Wed, Feb 06, 2013 - Page 9 News List

Flooding — a British disaster waiting to happen

We know floods kill, wreak havoc and cost billions. We also know they are coming. So why are relevant authorities and homeowners not doing anything about them?

By Fiona Harvey  /  The Guardian

However, the Association of British Insurers is less confident. A spokeswoman for the association showed how badly the talks have broken down, saying: “If you find out anything from the government, do let us know, because they’re telling us nothing.”

In the absence of information, more than 200,000 households are in limbo, not knowing whether they will be insured after June.

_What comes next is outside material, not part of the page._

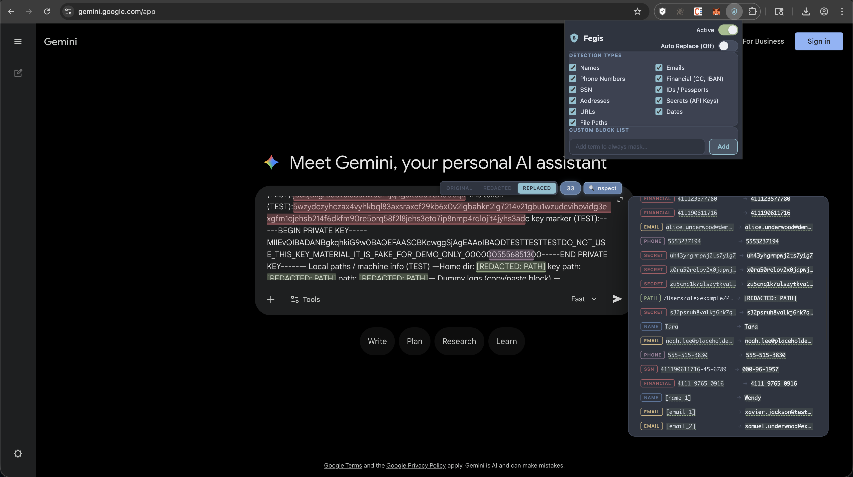Turn off the Fegis Active toggle

point(728,30)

It is possible to protect houses against flooding with simple measures such as airbrick covers and sandbags. Clarke has installed a system of guards that can be slotted in place around his home: “It’s very effective.”

However, most people in flood-prone areas are failing to do anything to protect their homes. In part, this is the fault of the insurance companies, which often refuse to pay for such protection, but it is also because people fear that the sight of flood prevention equipment will scare off potential buyers and cut the value of their property. So, despite the warnings, people are just not helping themselves.

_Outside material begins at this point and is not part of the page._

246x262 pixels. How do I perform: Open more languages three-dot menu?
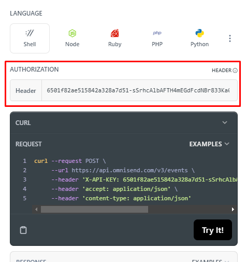[230, 38]
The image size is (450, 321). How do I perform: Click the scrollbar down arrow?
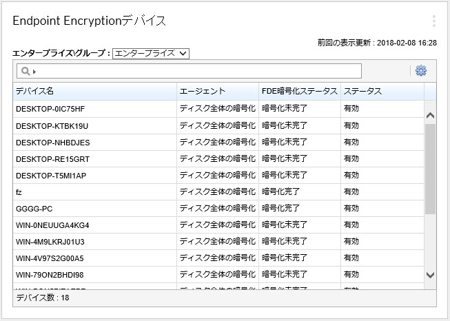click(x=431, y=274)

They should — urban flooding is now more likely than ever, Collins says. As we build more densely in cities, and pave over a vastly increasing area, the rain has nowhere to go.

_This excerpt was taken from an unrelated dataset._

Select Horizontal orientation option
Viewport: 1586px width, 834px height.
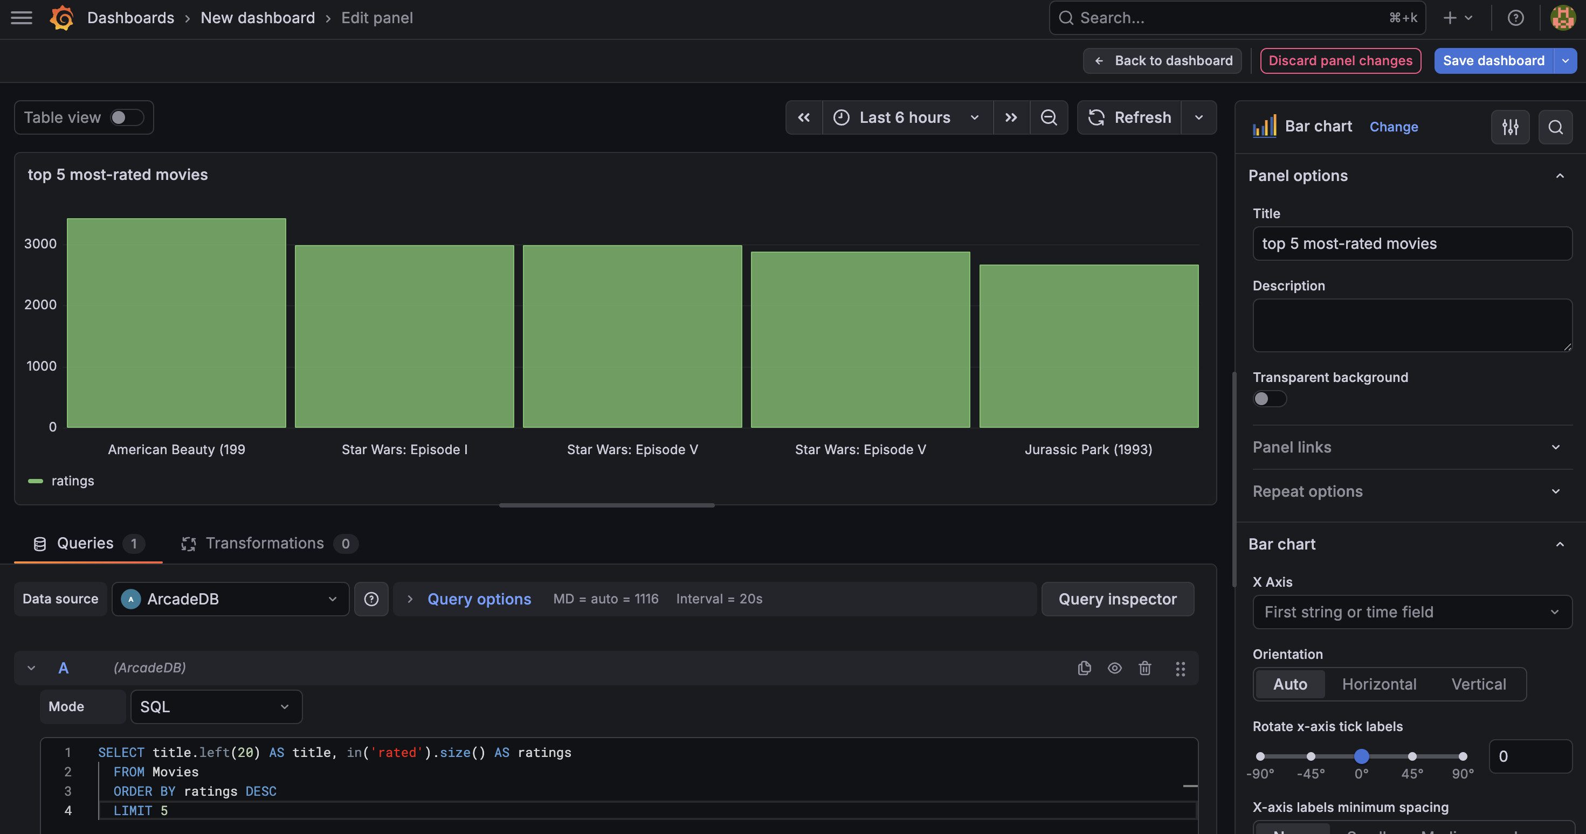[1379, 684]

“You might be in a house that has never flooded before, but because of all the new building, you may suddenly become vulnerable, because the way the surface water flows has changed. At the moment, the only way you will find that out is when you have a flood,” Collins says.

It does not have to be this way, he says: “They [the construction companies] could look at this, they could work out where the water is likely to go, they could warn people, and you’d have thought they should, wouldn’t you? But there is no obligation on them to do so, and so they don’t.”

Sixty years after the Great Floods, we know that flooding is not a question of if, but when. The widespread complacency and slowness to act on the part of all the major players — government, infrastructure companies, utilities, builders, insurers, even householders — are deadly serious.

“We are just not facing up to reality,” Collins says.

Our failure now to protect what we value will cost us dear when the worst happens.